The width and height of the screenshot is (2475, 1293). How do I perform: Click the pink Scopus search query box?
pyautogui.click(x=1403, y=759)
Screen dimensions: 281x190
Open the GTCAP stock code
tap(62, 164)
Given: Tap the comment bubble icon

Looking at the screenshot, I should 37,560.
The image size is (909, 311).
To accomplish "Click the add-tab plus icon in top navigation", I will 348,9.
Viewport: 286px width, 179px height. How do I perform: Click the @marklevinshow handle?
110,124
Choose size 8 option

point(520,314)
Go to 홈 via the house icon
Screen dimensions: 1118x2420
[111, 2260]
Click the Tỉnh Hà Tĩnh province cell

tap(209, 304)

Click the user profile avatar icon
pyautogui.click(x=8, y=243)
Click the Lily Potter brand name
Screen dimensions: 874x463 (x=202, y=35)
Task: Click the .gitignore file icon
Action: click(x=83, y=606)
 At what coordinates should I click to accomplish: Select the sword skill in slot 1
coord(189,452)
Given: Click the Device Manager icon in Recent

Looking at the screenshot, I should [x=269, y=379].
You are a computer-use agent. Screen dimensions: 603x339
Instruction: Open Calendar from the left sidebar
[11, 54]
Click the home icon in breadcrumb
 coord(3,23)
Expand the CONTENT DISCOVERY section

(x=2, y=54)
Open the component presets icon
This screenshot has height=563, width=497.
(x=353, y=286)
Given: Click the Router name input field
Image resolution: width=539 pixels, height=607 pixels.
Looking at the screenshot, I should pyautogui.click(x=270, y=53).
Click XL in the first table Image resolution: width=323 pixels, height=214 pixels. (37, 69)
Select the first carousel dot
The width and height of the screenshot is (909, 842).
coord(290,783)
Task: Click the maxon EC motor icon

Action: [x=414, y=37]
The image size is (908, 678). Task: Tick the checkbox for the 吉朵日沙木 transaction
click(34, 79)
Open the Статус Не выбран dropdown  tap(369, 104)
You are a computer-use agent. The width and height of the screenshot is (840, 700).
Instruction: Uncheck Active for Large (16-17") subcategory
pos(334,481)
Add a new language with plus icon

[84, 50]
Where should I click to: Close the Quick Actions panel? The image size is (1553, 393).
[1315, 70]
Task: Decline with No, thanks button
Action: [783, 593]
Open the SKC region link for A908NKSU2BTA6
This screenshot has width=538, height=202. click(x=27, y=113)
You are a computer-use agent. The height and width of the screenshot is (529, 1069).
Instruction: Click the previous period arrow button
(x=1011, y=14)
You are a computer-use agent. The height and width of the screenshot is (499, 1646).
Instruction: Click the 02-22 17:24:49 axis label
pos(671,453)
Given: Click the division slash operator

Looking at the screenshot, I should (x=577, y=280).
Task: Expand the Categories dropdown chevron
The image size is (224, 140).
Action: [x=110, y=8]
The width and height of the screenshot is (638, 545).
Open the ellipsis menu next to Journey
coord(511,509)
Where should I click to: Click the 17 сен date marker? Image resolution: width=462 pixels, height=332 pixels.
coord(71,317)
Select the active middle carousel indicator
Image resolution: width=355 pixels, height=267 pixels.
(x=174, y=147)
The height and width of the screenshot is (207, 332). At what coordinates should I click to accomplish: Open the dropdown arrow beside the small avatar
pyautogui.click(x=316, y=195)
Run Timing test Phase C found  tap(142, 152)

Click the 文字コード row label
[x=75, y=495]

■ The problem
From top to bottom, repeat the material above word for word.

■ Result of this task
The width and height of the screenshot is (2475, 1293). How do I perform: Click the pink Scopus search query box?
pyautogui.click(x=1403, y=759)
Screen dimensions: 281x190
Open the GTCAP stock code
tap(62, 164)
Given: Tap the comment bubble icon

Looking at the screenshot, I should 37,560.
The image size is (909, 311).
To accomplish "Click the add-tab plus icon in top navigation", I will 348,9.
Viewport: 286px width, 179px height. How do I perform: Click the @marklevinshow handle?
110,124
Choose size 8 option

point(520,314)
Go to 홈 via the house icon
Screen dimensions: 1118x2420
[111, 2260]
Click the Tỉnh Hà Tĩnh province cell

tap(209, 304)

Click the user profile avatar icon
pyautogui.click(x=8, y=243)
Click the Lily Potter brand name
Screen dimensions: 874x463 (x=202, y=35)
Task: Click the .gitignore file icon
Action: click(x=83, y=606)
 At what coordinates should I click to accomplish: Select the sword skill in slot 1
coord(189,452)
Given: Click the Device Manager icon in Recent

Looking at the screenshot, I should [x=269, y=379].
You are a computer-use agent. Screen dimensions: 603x339
Instruction: Open Calendar from the left sidebar
[11, 54]
Click the home icon in breadcrumb
 coord(3,23)
Expand the CONTENT DISCOVERY section

(x=2, y=54)
Open the component presets icon
This screenshot has height=563, width=497.
(x=353, y=286)
Given: Click the Router name input field
Image resolution: width=539 pixels, height=607 pixels.
Looking at the screenshot, I should pyautogui.click(x=270, y=53).
Click XL in the first table Image resolution: width=323 pixels, height=214 pixels. (37, 69)
Select the first carousel dot
The width and height of the screenshot is (909, 842).
coord(290,783)
Task: Click the maxon EC motor icon

Action: [x=414, y=37]
The image size is (908, 678). Task: Tick the checkbox for the 吉朵日沙木 transaction
click(34, 79)
Open the Статус Не выбран dropdown  tap(369, 104)
You are a computer-use agent. The width and height of the screenshot is (840, 700).
Instruction: Uncheck Active for Large (16-17") subcategory
pos(334,481)
Add a new language with plus icon

[84, 50]
Where should I click to: Close the Quick Actions panel? The image size is (1553, 393).
[1315, 70]
Task: Decline with No, thanks button
Action: [783, 593]
Open the SKC region link for A908NKSU2BTA6
This screenshot has width=538, height=202. click(x=27, y=113)
You are a computer-use agent. The height and width of the screenshot is (529, 1069).
Instruction: Click the previous period arrow button
(x=1011, y=14)
You are a computer-use agent. The height and width of the screenshot is (499, 1646).
Instruction: Click the 02-22 17:24:49 axis label
pos(671,453)
Given: Click the division slash operator

Looking at the screenshot, I should (x=577, y=280).
Task: Expand the Categories dropdown chevron
The image size is (224, 140).
Action: [x=110, y=8]
The width and height of the screenshot is (638, 545).
Open the ellipsis menu next to Journey
coord(511,509)
Where should I click to: Click the 17 сен date marker? Image resolution: width=462 pixels, height=332 pixels.
coord(71,317)
Select the active middle carousel indicator
Image resolution: width=355 pixels, height=267 pixels.
(x=174, y=147)
The height and width of the screenshot is (207, 332). At what coordinates should I click to accomplish: Open the dropdown arrow beside the small avatar
pyautogui.click(x=316, y=195)
Run Timing test Phase C found  tap(142, 152)

Click the 文字コード row label
[x=75, y=495]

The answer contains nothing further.